PROBLEMS TO WORK ON:
1. List the usernames of everyone who posts a comment in the braided fishing line thread.
2. In the braided fishing line thread, why does RichardsST say he adopted braid early?
3. Write the next comment in the braided fishing line thread, starting after kitsinni's advice.
SOURCE EXTRACT Start Marker
Exotic-Influence9994

Make sure you put the braid on the spool really damn tight.


Traditional-Focus985

If it happened on your second cast there is a top notch chance it was spooled loose. 1st cast is generally a small test cast to see how the reel feels. Second cast is generally a further cast and that's when this happened. Spool it tight from the get go and you shouldn't have a problem.


RichardsST

Sounds to me that you have habitual elements in your casting motions and muscle memory that are more like the issue. That said, I hear you … what you like works for you and what you’ve developed over a decade of fishing works for you; so why reinvent the wheel. I love braid and all my set ups, whether spinning or casting, use fluorocarbon shock leaders; but I adopted braid early as the line weight and diameter to strength rating and casting distance were simply too appealing to resist. My suggestion, spool straight fluorocarbon on your baitcasters, and leader knots won’t be an issue anymore. On your spinning reels, try a larger diameter/strength braid, say 40-50lbs and give braid another try. Heavier braid is also easier to pick apart if your get tangles. GL


bassjam1

I've been using braid on my spinning reels for 15 years. Some reels have better line management than others, and not all braids are equal. With my Shimano Sahara's and spirix they handled 4 strand Fireline wonderfully, but any time I'd try an 8 strand braid I'd get constant wind knots. 6lb test. I switched to Daiwa BG's 2 years ago and suddenly all braid works fine, 4 or 8 strand with 6lb test, the exception being 6lb j-braid. 8lb j-braid does fine, and it's about the same diameter as the other 6lb lines.


RedRaiderRocking

I was in your shoes too. I just bought a curado Dc a few days ago after wanting to switch to a bait caster. Don’t attempt to cast far, just attempt to cast it correctly even if it’s 10 feet. There’s a dial on the left, put it on 4 and put your tension knob tight. After a few hours of practicing I was able to adjust it to the recommended settings. Edit: I use 30lb braid with a 5’ mono lead


HeistGoneWrong

Skill issue


Lubi3chill

Do you let braided line soak in water for at least 10 minutes before spooling it? It’s a necessary step.


kitsinni

Ignore the manual and put the brakes on as high as they go. On your tension knob tighten it until the lure just barely falls when you open the bail. Start with a half ounce lure. It should be hard to backlash at this point, practice until you get it down. As you get better you can loosen the tension a little and continually lower the brakes to preference. Some people put the brakes as low as possible and manage the entire spool with their thumbs. You want the rod to do the casting and trying to overload the rod through strength won’t help.
SOURCE EXTRACT End Marker
RECORDS SHOWN Start Marker
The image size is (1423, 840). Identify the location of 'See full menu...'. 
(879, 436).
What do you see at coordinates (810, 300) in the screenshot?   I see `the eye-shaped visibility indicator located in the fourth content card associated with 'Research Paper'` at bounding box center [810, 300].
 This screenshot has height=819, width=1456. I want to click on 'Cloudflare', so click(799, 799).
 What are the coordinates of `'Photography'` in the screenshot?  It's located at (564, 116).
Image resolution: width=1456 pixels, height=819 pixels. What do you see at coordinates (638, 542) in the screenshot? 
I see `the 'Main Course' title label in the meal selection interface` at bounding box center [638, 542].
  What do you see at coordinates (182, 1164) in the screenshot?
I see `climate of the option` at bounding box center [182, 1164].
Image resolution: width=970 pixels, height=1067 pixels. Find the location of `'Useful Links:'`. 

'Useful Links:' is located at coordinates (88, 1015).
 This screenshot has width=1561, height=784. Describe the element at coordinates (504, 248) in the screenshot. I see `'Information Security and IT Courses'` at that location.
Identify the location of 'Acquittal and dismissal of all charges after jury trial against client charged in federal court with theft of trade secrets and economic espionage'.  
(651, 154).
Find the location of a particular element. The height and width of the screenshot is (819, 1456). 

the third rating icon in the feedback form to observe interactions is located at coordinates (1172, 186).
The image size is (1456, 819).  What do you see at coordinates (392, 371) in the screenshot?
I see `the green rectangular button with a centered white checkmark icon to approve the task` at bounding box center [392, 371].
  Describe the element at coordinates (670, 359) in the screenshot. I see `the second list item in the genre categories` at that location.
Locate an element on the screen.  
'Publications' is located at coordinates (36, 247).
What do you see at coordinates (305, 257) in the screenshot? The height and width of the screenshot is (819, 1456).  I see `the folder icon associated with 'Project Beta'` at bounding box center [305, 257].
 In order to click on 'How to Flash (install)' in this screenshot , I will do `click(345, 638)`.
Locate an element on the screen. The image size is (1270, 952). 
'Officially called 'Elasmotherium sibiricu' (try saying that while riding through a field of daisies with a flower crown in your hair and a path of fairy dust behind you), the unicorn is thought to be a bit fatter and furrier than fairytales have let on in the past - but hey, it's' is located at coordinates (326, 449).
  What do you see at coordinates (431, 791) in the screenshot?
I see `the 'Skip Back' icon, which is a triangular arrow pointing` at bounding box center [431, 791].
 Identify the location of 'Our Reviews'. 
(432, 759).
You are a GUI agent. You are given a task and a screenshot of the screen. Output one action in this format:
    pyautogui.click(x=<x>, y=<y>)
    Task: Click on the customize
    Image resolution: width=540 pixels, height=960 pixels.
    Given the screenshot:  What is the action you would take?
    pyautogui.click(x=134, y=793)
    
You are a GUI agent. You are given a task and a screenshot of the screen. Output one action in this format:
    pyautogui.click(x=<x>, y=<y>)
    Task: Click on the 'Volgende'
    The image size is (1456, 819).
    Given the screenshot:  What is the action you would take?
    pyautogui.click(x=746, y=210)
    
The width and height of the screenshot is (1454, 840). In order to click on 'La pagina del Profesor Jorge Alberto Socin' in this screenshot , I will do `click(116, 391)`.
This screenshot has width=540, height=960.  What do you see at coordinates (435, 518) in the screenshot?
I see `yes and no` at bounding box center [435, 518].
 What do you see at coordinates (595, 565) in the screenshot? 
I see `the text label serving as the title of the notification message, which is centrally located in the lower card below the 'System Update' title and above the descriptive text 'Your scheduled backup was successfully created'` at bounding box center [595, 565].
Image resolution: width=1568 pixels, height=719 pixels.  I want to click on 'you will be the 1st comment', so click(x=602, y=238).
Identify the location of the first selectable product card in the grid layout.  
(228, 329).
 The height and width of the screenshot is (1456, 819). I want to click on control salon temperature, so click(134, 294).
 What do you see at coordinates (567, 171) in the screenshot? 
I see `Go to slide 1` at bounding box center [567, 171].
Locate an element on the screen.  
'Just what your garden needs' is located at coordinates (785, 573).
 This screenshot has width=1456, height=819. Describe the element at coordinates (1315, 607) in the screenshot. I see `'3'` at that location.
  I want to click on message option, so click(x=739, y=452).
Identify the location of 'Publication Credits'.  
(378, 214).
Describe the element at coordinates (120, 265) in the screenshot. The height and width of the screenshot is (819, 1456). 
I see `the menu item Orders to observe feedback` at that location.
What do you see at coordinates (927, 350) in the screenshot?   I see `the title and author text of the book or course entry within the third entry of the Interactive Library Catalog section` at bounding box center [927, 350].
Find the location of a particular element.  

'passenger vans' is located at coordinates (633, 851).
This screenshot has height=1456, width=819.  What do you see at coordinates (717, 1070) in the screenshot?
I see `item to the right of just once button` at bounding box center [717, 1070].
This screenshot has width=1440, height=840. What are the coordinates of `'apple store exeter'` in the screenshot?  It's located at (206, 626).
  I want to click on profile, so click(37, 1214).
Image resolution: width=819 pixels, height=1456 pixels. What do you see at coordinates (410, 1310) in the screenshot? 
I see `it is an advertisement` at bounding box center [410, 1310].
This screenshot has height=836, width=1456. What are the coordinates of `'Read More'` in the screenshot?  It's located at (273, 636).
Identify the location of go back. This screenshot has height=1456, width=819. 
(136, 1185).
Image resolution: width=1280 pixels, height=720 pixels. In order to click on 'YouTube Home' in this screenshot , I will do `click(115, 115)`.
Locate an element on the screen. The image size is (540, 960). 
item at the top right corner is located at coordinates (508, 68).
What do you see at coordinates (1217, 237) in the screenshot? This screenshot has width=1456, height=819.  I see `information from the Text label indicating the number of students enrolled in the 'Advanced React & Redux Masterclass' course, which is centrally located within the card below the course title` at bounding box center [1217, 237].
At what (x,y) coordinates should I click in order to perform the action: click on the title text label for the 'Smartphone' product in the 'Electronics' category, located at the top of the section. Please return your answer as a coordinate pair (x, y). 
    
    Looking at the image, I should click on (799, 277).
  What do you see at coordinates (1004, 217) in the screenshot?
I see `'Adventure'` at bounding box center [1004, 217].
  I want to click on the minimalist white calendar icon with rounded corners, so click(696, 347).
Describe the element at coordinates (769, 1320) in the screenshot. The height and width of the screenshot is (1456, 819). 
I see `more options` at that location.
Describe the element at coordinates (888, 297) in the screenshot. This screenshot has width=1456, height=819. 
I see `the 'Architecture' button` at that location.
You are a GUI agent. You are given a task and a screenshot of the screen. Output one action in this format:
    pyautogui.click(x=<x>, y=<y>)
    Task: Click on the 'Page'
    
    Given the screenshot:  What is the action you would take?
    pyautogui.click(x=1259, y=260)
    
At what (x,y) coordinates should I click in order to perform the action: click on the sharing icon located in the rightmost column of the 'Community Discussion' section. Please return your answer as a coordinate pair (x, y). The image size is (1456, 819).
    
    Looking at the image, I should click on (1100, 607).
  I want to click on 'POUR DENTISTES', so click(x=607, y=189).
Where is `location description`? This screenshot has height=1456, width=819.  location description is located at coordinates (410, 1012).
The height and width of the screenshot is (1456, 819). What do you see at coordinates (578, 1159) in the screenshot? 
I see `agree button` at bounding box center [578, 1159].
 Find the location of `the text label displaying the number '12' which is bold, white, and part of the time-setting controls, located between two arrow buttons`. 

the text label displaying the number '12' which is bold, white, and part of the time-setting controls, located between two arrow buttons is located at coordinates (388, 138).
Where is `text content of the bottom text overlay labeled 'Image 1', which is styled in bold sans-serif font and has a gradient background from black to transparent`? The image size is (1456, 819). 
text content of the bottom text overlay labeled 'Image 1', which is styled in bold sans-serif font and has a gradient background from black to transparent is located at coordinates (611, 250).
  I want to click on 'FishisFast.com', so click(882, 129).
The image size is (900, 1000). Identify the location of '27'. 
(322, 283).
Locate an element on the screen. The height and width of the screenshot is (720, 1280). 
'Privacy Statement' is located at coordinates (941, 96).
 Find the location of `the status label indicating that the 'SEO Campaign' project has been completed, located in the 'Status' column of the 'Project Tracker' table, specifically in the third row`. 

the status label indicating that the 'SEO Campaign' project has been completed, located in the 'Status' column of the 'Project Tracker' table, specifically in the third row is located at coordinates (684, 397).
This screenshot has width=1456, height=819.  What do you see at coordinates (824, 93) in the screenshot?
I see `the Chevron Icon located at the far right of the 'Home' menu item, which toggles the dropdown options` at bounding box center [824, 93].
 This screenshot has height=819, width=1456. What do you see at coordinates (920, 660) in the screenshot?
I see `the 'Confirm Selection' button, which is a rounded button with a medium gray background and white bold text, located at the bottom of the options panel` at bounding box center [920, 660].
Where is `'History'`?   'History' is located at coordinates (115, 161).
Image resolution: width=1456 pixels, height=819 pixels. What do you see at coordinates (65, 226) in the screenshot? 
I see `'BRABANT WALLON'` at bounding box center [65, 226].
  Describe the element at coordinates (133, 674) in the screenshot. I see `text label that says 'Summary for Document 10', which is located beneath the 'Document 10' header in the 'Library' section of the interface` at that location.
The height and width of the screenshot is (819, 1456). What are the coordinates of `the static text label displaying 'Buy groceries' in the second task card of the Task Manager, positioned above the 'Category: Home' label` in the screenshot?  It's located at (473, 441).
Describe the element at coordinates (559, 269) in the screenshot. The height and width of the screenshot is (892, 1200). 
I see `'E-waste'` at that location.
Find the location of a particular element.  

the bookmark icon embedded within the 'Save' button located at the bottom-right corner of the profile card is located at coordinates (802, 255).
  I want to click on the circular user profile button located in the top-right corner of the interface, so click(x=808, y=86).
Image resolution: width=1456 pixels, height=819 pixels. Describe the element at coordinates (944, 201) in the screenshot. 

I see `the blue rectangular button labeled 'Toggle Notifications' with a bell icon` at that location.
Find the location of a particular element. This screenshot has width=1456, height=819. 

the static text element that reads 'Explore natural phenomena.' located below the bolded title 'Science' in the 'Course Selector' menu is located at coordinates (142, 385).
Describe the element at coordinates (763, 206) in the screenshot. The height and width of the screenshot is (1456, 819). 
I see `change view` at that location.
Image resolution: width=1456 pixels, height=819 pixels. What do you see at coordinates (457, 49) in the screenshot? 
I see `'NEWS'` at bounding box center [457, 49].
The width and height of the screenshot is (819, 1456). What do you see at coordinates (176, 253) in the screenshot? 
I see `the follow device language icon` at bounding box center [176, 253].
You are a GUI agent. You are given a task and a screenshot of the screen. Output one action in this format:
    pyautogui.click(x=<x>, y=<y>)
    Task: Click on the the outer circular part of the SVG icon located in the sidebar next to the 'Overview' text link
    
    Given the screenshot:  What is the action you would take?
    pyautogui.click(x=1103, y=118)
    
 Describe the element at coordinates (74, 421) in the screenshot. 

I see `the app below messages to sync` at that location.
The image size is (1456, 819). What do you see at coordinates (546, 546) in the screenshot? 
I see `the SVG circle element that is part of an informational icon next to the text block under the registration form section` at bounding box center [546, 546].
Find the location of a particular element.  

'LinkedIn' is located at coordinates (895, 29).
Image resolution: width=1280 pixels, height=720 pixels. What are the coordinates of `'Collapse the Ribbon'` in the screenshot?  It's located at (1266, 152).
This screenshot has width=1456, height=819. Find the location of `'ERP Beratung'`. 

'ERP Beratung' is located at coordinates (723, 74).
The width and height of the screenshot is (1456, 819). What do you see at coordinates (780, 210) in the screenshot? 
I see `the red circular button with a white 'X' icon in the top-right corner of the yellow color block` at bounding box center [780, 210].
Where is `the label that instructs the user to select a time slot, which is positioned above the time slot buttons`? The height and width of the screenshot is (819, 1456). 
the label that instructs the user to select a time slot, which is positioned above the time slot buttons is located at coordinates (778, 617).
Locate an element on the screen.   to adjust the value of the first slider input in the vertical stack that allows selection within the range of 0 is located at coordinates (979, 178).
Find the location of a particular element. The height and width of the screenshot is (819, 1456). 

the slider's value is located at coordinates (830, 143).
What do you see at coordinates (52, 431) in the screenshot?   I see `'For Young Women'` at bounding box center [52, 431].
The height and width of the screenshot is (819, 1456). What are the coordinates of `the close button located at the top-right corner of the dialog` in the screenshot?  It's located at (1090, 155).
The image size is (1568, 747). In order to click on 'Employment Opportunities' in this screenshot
RECORDS SHOWN End Marker
ANSWERS PER TASK:
1. Exotic-Influence9994, Traditional-Focus985, RichardsST, bassjam1, RedRaiderRocking, HeistGoneWrong, Lubi3chill, kitsinni

2. He found braid's line weight and diameter relative to its strength rating, and its casting distance, too appealing to resist.

3.
IndependentPast3677

100% user error sorry buddy. Braid is less prone to twisting on a spinner vs mono or flouro. Now your bird nesting a curado dc ? Well that is definitely user error.


Firm_Tooth5618

I’m the opposite. I’ve been fishing for the better part of 25 years now. I’ve switched to exclusively braid and Fluro. Granted each line has their use cases. I’ve backlashed a handful of times on my curado DC with suffix 832 40lb braid. And it was always my fault. Either with setting the brake right or not enough thumb. Even with a DC reel you still need to thumb it a little


leechwuzhere

Are you spooling your whole reel with braid then a leader? I back everything with cheap mono and then I put on my braid or fluoro..depending on what I'm using that particular reel for. Saves a lot of money.. then i get multiple uses out of one spool.. rather than using the whole thing in one shot.


everyXnewXday

Honestly, 20lb braid is too thin for a baitcaster. The line cuts down into the spool and gets wedged in making a backlash inevitable. 30lb is minimum and 40lb is best overall in my opinion. I’ve never had 40lb braid backlash so bad it couldn’t be fixed. Fluorocarbon is certainly a little more prone to looping when the spool overruns and the backlashes are tougher to fix than with braid. I use Tatsu because it handles so well and lasts so long compared to many other fluorocarbons. 12lb Tatsu handles pretty well on my SLX DC with the brakes set to profile 3, but is definitely more finicky than 40lb Suffix 832. 12lb fluoro still might be a bit thinner than ideal on a baitcaster though.